Well, that sounds a little pompous. Keynes could get away with it. Nowadays we wouldn’t say that, but we’d say that we maximizing social welfare, which is in some ways the same thing. One of the things that you ask is, is it serving the common good? One of the things that economics does in its training is posit a common good. And that immediately takes you away from the space of politics. Because there are many situations in the economy in which there are conflicts of interest.

These are not just conflicts of opinions. It’s conflicts around things like the distribution of income and so on. And these questions become unavoidably political. It’s pulling away from that, which, by the way, the Classical economists never did, that allows you to talk about something abstract like social welfare. So I would say the economics can play a role in trying to understand what we would want to have from a democratic, open, egalitarian society. But positing something like the common good can sometimes obscure that.

Q: Economics provides answers to problems related to markets, efficiency, profits, consumption and economic growth. Does economics do a good job in addressing the other issues people care about: climate change and the wider environment, the role of technology in society, issues of race and class, pandemics, etc.?

JWM: We might turn this question around a little bit. Economics does best when it’s focused on urgent questions like climate change. We do better economics when we’re oriented towards towards real urgent live political questions like around race and class. This is what we’re saying: Economics when it’s focused on questions of markets and efficiency in the abstract, doesn’t contribute very much to the conversation. It quickly loses contact with the real phenomena that it’s supposed to be dealing with.

And what focuses our attention is precisely that second set of questions that you raise. Those are the questions that create enough urgency to force people to adopt a more realistic economics. So in that sense, we do a better job talking about markets, we give a better, more useful definition of things like efficiency when we’re focused on concrete questions like climate change. There’s a good reason that modern macroeconomics begins with the Great Depression, because this is a moment when you do need to look at the economy as it is.

Today, it’s obvious that the existing models aren’t working, and there’s a political urgency to coming up with a better set of stories, a better set of tools. The climate crisis has a good chance to be a similar clarifying moment as the 1930s, more so than the financial crisis of a decade ago or whatever the next financial crisis is.

Climate change may force us to rethink some of our broader economic ideas in a more fundamental way. The truth is established economic theory does not give good answers in general to the problems of profits, economic growth and so on. And a focus on climate change can improve the field in that way.

The other thing you bring up is race, class, and gender. The problem here is that nobody has a God’s eye view of the world. Nobody can step out of their own skin and see things from a perfectly objective view. As a middle class white man in the United States, I have a particular way of looking at the world, which is in some ways a limiting one. Economics as a field would be better if we had more diversity, a broader range of backgrounds and perspectives.

Problems to work on ::
(1) Print the passage from the interview excerpt on economics that begins at the words "Climate change may" and stops after the words "backgrounds and perspectives.".
(2) Answer these questions using the interview excerpt on economics:
(a) With what historical event does modern macroeconomics begin, according to the speaker?
(b) Who, the speaker says, never pulled away from political conflicts such as those over the distribution of income?
(c) What would make economics as a field better, in the speaker's view?
(3) Go on with the interview excerpt on economics from where it stops.

Supplied records ::
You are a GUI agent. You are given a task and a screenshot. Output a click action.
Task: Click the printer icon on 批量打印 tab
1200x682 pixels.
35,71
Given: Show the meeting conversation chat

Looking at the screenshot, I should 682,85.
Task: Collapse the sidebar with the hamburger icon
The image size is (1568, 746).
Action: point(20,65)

* * *

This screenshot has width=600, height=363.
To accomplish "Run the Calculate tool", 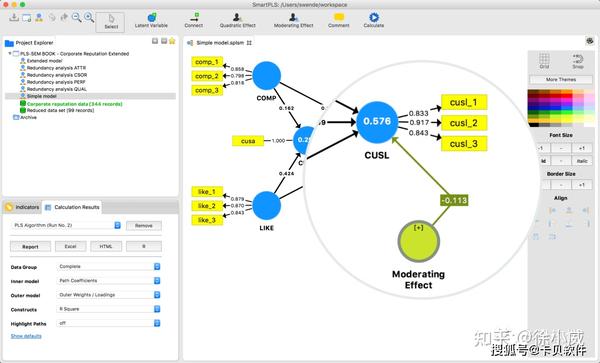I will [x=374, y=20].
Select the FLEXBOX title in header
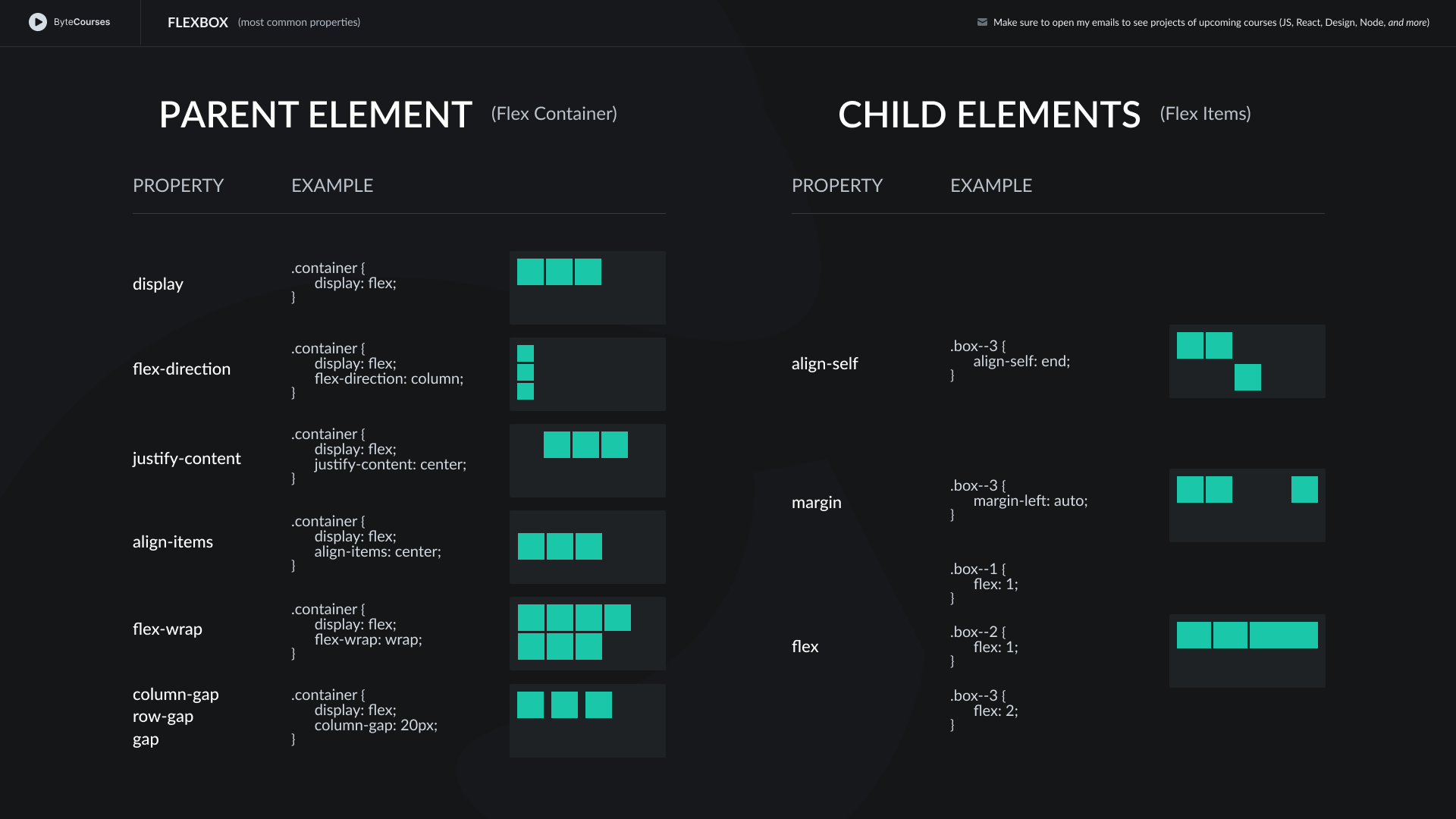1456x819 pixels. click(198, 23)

---

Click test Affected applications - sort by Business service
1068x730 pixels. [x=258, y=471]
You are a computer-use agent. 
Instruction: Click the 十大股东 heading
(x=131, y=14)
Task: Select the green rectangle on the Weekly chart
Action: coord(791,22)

Outputs in order ::
(1)
Climate change may force us to rethink some of our broader economic ideas in a more fundamental way. The truth is established economic theory does not give good answers in general to the problems of profits, economic growth and so on. And a focus on climate change can improve the field in that way.

The other thing you bring up is race, class, and gender. The problem here is that nobody has a God’s eye view of the world. Nobody can step out of their own skin and see things from a perfectly objective view. As a middle class white man in the United States, I have a particular way of looking at the world, which is in some ways a limiting one. Economics as a field would be better if we had more diversity, a broader range of backgrounds and perspectives.

(2)
(a) The Great Depression.
(b) The Classical economists.
(c) More diversity, a broader range of backgrounds and perspectives.

(3)
AJ: I’d like to add, there is no reason why a particular set of tools that you use in one sphere should automatically be something that you can use in another sphere. The way that modern economics is set up is just a set of maximization problems, it allows people to seamlessly say that they are studying on the one hand buying oranges and apples, and on the other side solving the problems of climate change.

So there is an issue in the way that you posit, that  it is using tools which it may be – I agree with Josh, it’s not very good at – but it may be better than its applications in other spheres. A famous example is the choice of discount rate for climate change. And that’s been such a long-standing disaster in the amount of time we’ve spent to think about this particular issue for which that analysis is completely inappropriate.

So, yes, there are places when it may be more appropriate, but maybe it’s not even very appropriate in those spheres. I would agree with Josh that this current moment and other moments of crisis – you mentioned 2008 – has opened up the space to think much more carefully about specific issues. And when you have a crisis that confronts you, it forces you to come up with a different economics or use other traditions of economics which have better answers than the ones that are there presently.

Q: As we live in an age of economics and economists – in which economic developments feature prominently in our lives and economists have major influence over a wide range of policy and people – should economists be held accountable for their advice?

JWM: As Arjun was saying earlier, this question is almost giving economics as a field too much credit, in the sense that it suggests that a lot of economic outcomes are directly dependent on the advice given by economists. Economics, as we’ve said, has an enormous prestige in terms of the presence of economists in all sorts of public debates. But a lot of times if you look at how views change, it’s not the economists who are leading the way. It’s the politicians or the broader public who’ve shifted. And then the economist come in to justify this after the fact.

There’s a certain sense, as a concrete example, where a lot of the development in macroeconomic theory over the past generation has been an after-the-fact effort to justify the policies that central banks were already following. Like a way of demonstrating that what central banks were already doing in terms of inflation target, using something like the Taylor Rule was the socially optimal thing. And that generalizes pretty widely.

So I’m not sure that we should be blaming or crediting economists for policy outcomes that they probably do more to legitimate or help with the execution of than to shift. The other reason I don’t personally see this as a particularly productive direction to go in is: who’s going to impose the accountability, who’s going to step in and say, all right, you were wrong and that had consequences and now you’re going to pay a penalty.

There’s no consensus position from which to do that. So we all just have to go on making our arguments the best we can and we’re not going to reach agreement. And so we try to shift the debate our way and somebody else shifts it their way, and there’s never going to be an impartial referee who’s going to come in and say that one side was right and the other was wrong.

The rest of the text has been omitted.